From the Anaconda Standard, October 19, 1907.
"Dr. Warren was a giftedly accomplished gentleman, the word being used in the old and true sense. He was both scholar and elementalist. He knew much and said little. He was a diplomat without subservience, he was a courtier without guile."
Such was the description given by the Helena Independent Record on the character of West Virginia native Otey Yancey Warren, who achieved prominence in both medicine and politics following his removal to Montana in the late 19th century. Despite length of years (he died aged 47 in 1907) Warren rose to become superintendent of the state asylum in Warm Springs, president of the Montana State Medical Association, and for two consecutive terms represented Deer Lodge County in the state house of representatives. Born in 1860 in West Virginia, Otey Yancey Warren was the son of Stuart Irving and Mary Catherine (Johnson) Warren.
Referred to by sources of the time under the name "O.Y. Warren", Otey Warren's formative schooling was obtained in the state of his birth and would decide upon a career in medicine at an early age. He studied at the University of West Virginia and in the early 1880s enrolled at the University of Maryland's College of Physicians and Surgeons in Baltimore, graduating in 1885. Sometime following his graduation Warren relocated to St. Louis, Missouri, where he practiced medicine until 1891. In that year, Warren received the appointment as superintendent of the Montana State Asylum at Warm Springs, which, in the late 1870s, started life as a hotel and spa in Deer Lodge County.
Owned and operated by Drs. Armistead Mitchell and Charles Mussingbrod, these two men won a government contract to use their facility to house mental patients in the Montana Territory. Beginning with thirteen patients in 1877, the original hotel and spa gradually was transformed into a longterm care facility, and through the succeeding years increased not only its total acreage (1640 acres by 1886) but also its buildings, which comprised 32 structures by 1886. Aside from the original hotel building, the facility grew to include patient housing, housing for violent patients, storage houses, a pool, and an icehouse. Until its purchase by the state in 1912, the asylum at Warm Springs existed as a near self-sustaining institution that saw its "able-bodied and harmless" patients working not only at farming, but also in the facility's dairy, laundry, and gardens.
Otey Yancey Warren's tenure as Warm Springs superintendent extended from 1891-1906 and during that time introduced "advanced methods of treatment, particularly of diseases induced by alcoholism, the cause of many cases of insanity at the hospital." Under Warren's stewardship the Warm Springs asylum also saw the construction of a new hospital, which, upon completion in 1900, would:
"Represent the newest ideas in hospital construction and in the treatment of diseases of the mind.
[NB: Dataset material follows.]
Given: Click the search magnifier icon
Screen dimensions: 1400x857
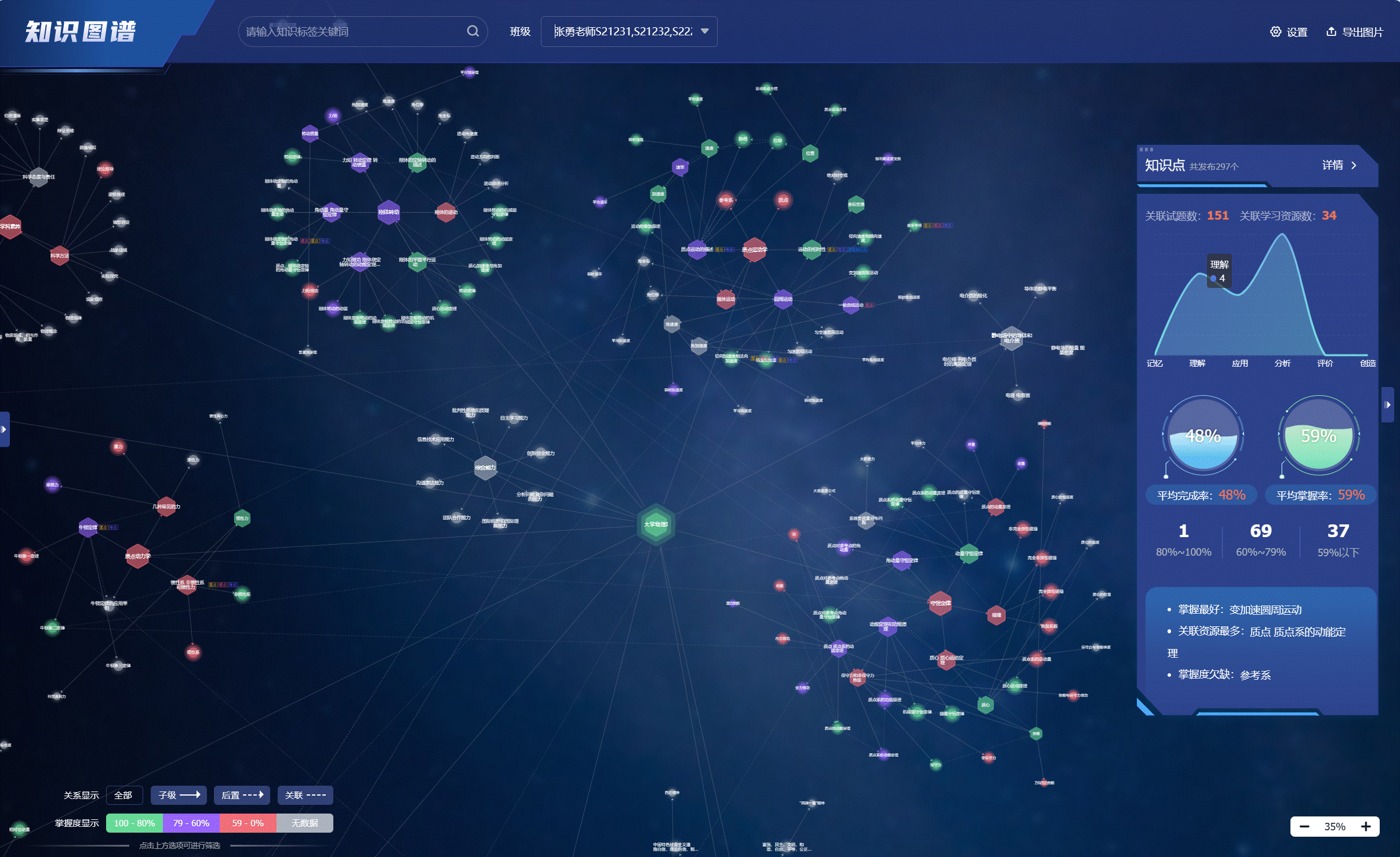Looking at the screenshot, I should pos(472,31).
Expense has not been spared to make the hospital all that is expected of it...Dr. Warren and his associates deserve much credit for the results that they have accomplished."
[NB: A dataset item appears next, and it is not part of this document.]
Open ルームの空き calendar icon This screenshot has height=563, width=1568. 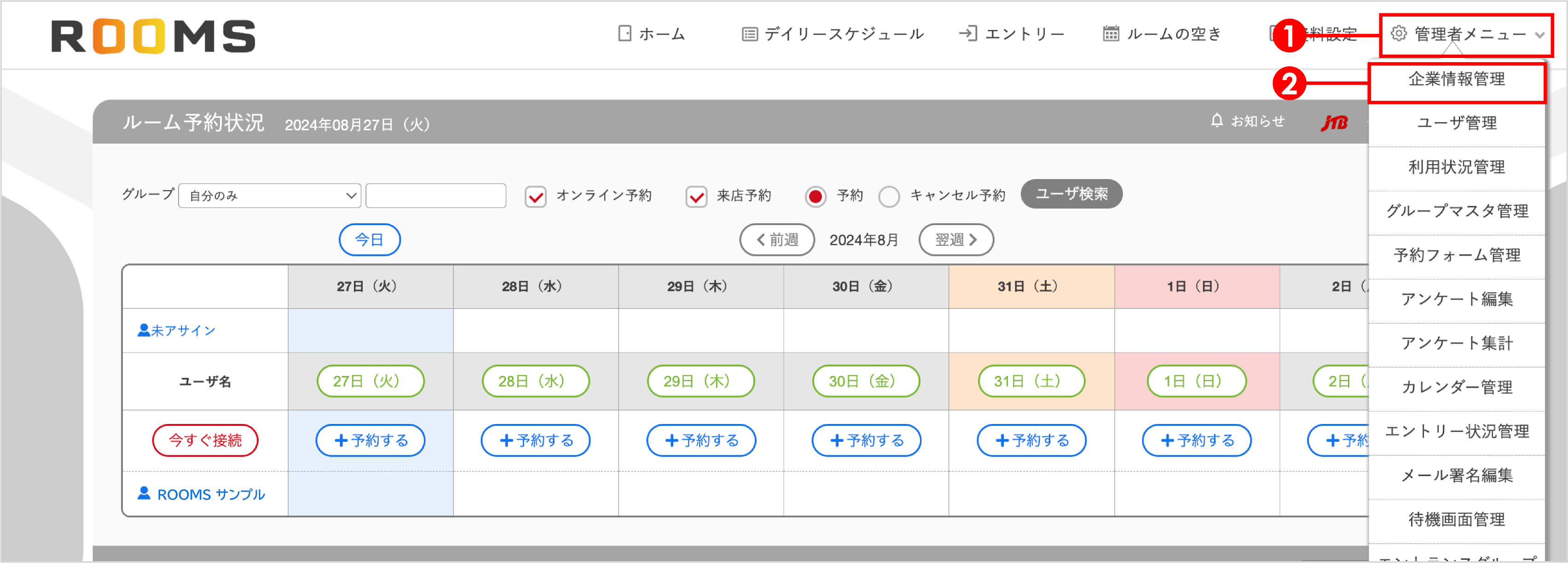pyautogui.click(x=1112, y=34)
The hospital at Warm Springs as it looked during Warren's tenure, 1899.
Active in the masonic fraternity following his resettlement in Montana, Warren was a member of the Valley Chapter No. 4 of Free and Accepted Masons and the Montana commandery of the Knights Templar of Butte. Although not a political office seeker, Warren's name was put forward for state representative from Deer Lodge County in 1896 and in November of that year won the election. Taking office at the start of the 1897-99 session, Warren ran for reelection in November 1898, and, following a victory, was named to the committees on Appropriations, Printing, and State Boards and Officers for the 1899-1901 term. Warren married during his term in 1901 to Katherine Kohrs (1870-1958), the daughter of German immigrant and wealthy rancher Conrad Kohrs. While their marriage may have been brief (lasting just six years), the couple had three children, Robert, Annie Frederica, and Conrad Kohrs Warren (1907-1993).
After leaving the legislature Warren continued as superintendent of the Warm Springs asylum until stepping down in 1906. In that year he removed to Butte and was subsequently elected as president of the Montana State Medical Association for a one year term. In addition to that post, Warren was selected as the physician for the Chicago, Milwaukee and St. Paul Railroad, serving in that capacity until his death.
Ill health marred Warren's final weeks, and a few days prior to his death was attended to by several physicians of local repute, all of whom failed to restore Warren to adequate health. Otey Yancey Warren died of a heart ailment at his Butte home on October 19, 1907, aged 47. Memorialized as one of the "best known physicians and insanity experts in the west", Warren was survived by his children and wife Katherine, who later remarried. Following her death at age 88 in 1958, Katherine Warren Bogart was interred alongside Otey Warren at the Forestvale Cemetery in Helena, Montana.
Warren's obituary from the Butte Daily Post, October 19, 1907.